▶ **Prompt**
Exact copy, no pictures: return only the lines below from the line with "Select Chemical Formula ordering radio button" up to and including the line with "The width and height of the screenshot is (560, 548).".
Recorded data below:
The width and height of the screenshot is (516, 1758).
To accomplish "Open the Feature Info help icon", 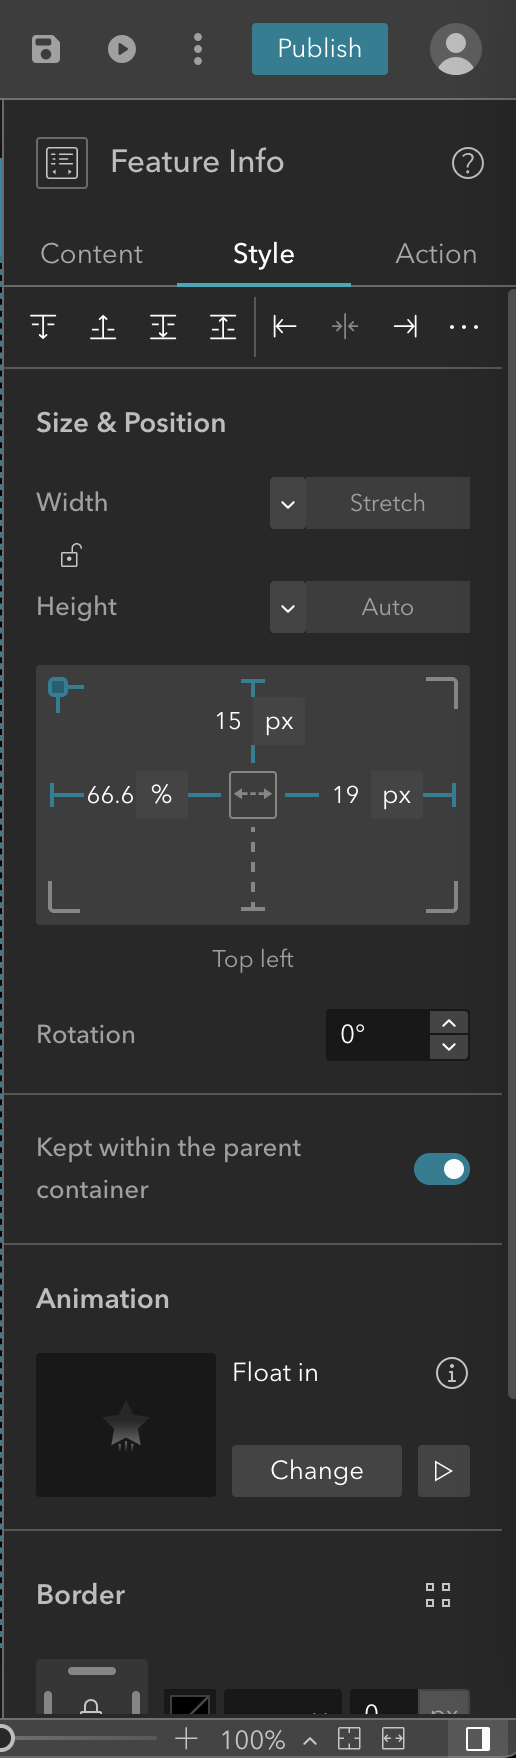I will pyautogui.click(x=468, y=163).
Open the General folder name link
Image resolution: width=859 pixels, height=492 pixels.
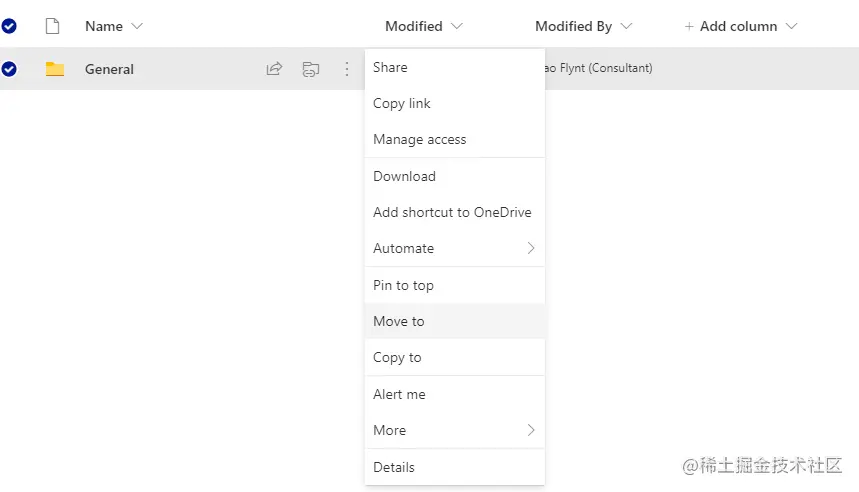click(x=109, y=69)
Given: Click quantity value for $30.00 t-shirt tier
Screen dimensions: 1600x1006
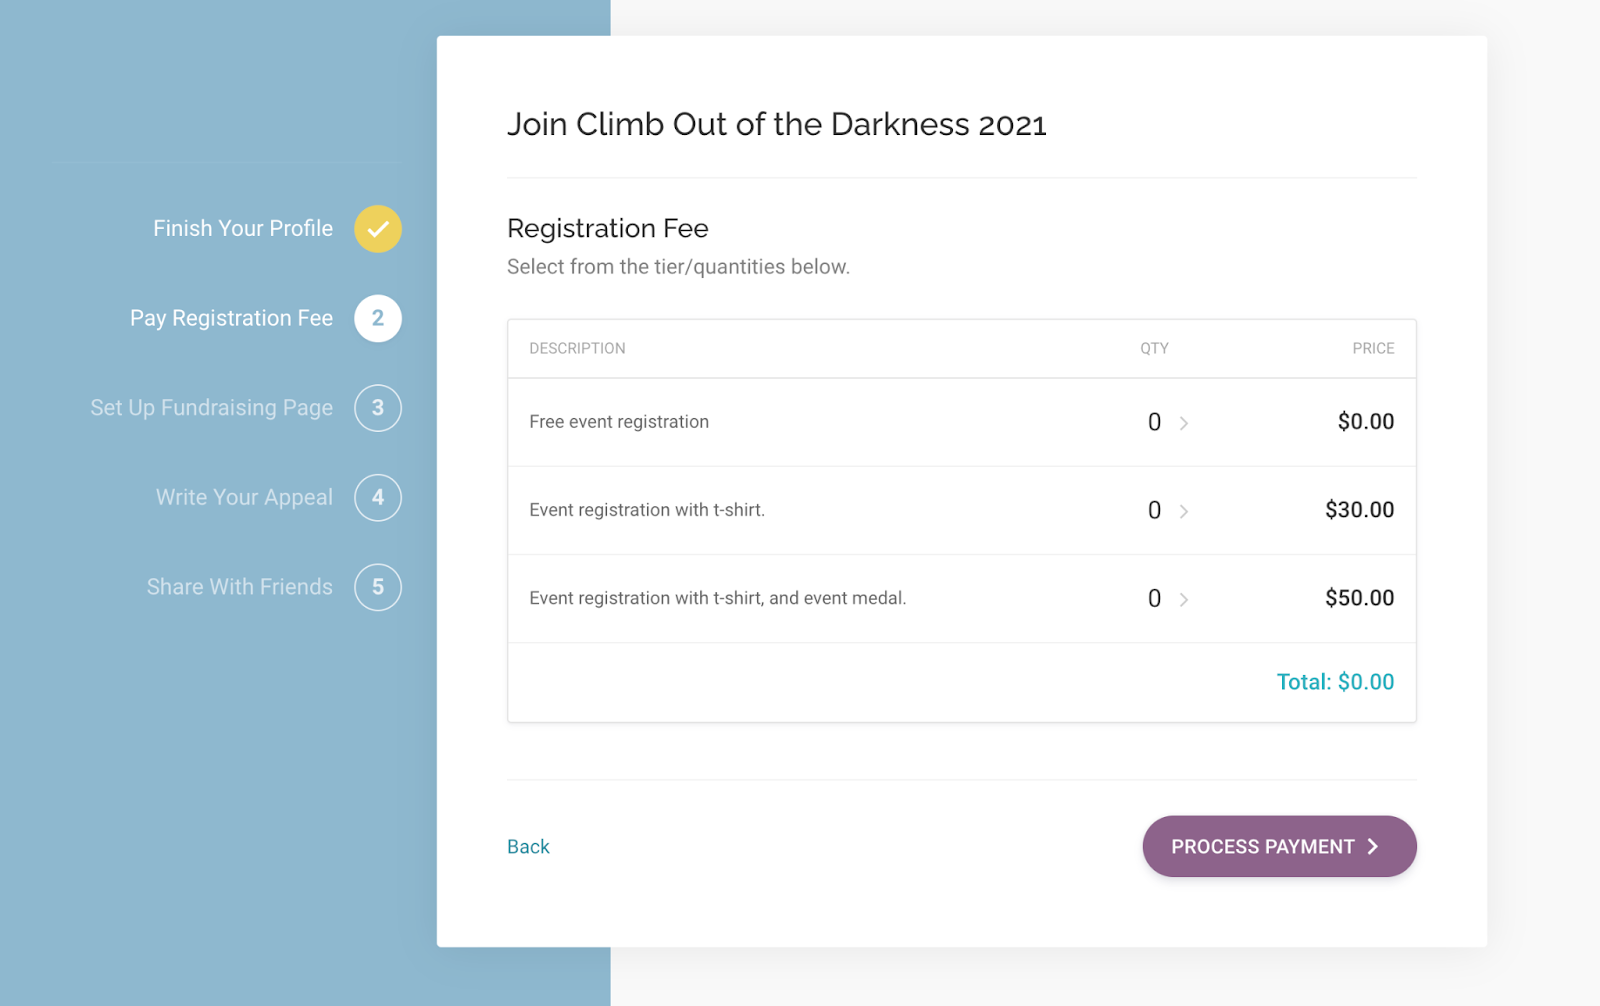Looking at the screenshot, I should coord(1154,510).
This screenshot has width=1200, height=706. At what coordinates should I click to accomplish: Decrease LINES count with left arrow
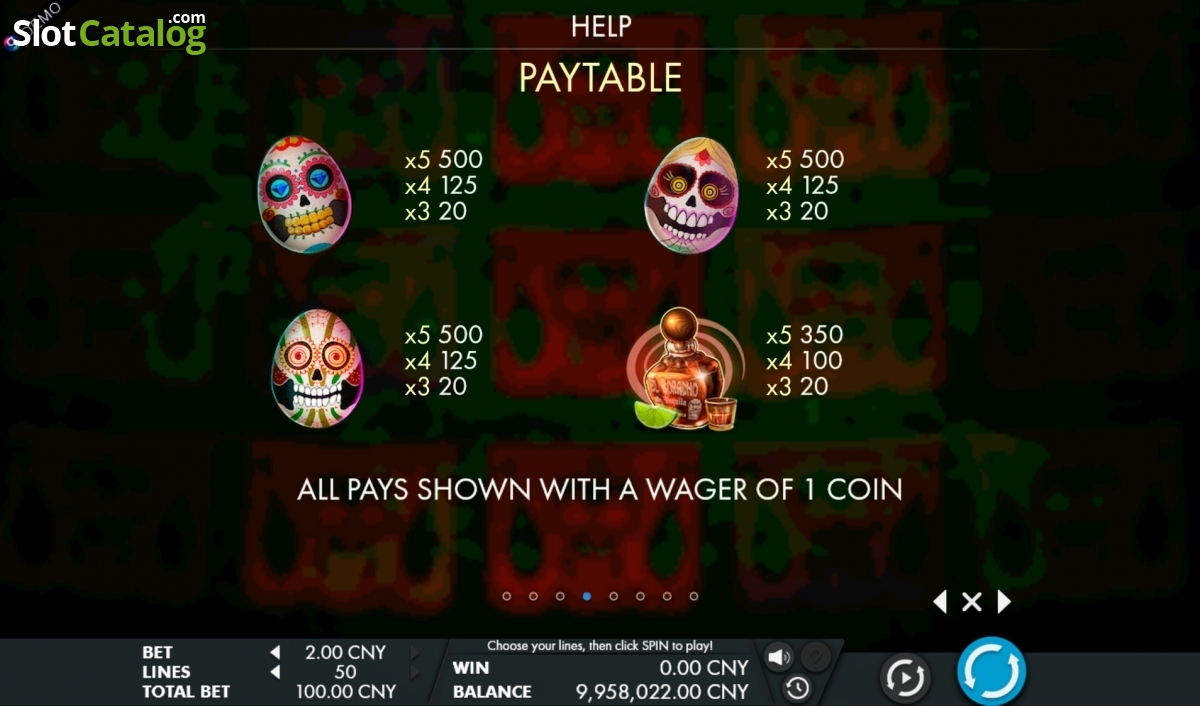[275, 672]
End of Recorded data.
Recorded data below:
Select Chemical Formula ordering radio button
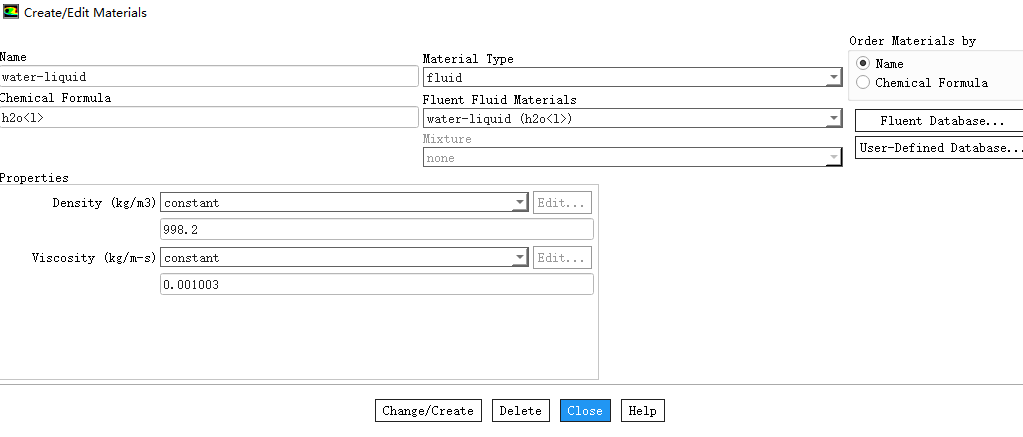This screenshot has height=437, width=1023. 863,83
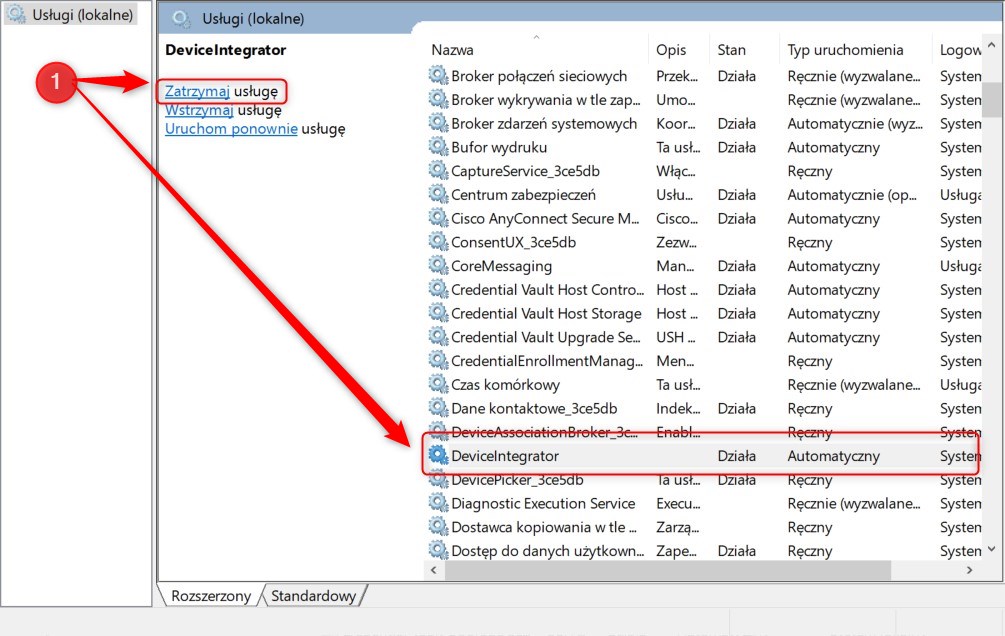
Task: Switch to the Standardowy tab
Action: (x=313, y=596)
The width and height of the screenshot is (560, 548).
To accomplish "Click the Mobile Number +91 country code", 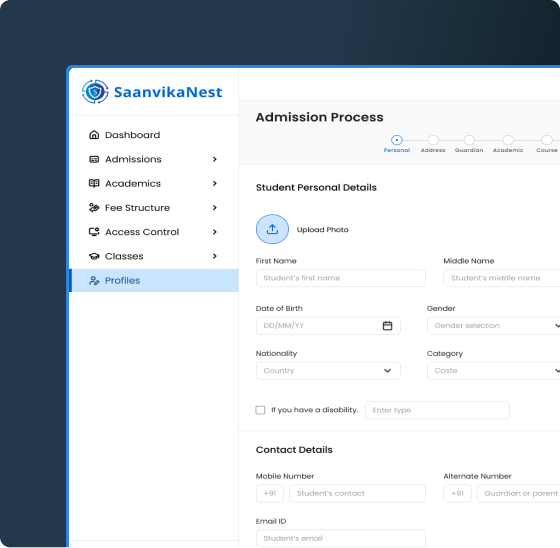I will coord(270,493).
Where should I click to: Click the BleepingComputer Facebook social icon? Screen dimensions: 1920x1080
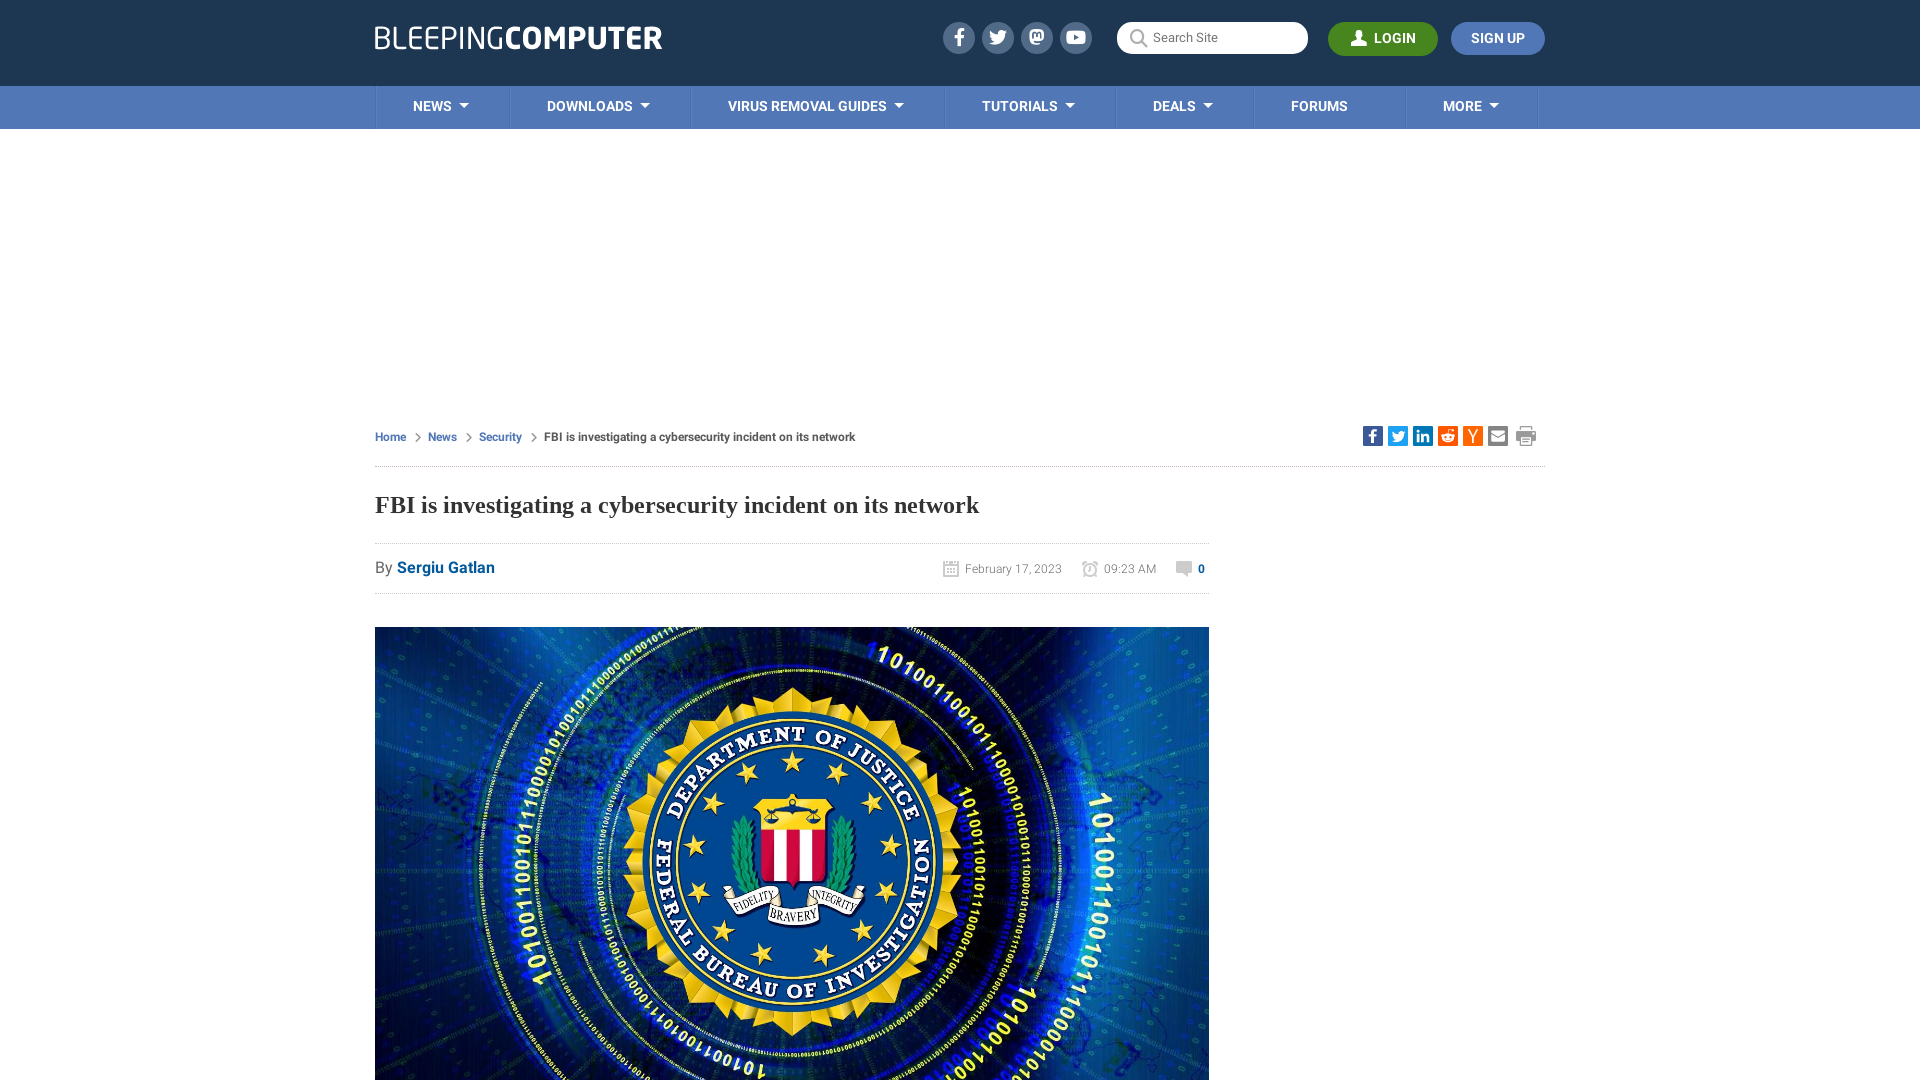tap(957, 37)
End of Recorded data.
Recorded data below:
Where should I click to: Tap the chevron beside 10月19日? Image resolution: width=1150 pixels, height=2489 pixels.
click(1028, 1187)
End of Recorded data.
▶ **Task answer**
Select Chemical Formula ordering radio button
This screenshot has height=437, width=1023. 863,83
Task: Switch to the Standardowy tab
Action: (x=313, y=596)
The width and height of the screenshot is (560, 548).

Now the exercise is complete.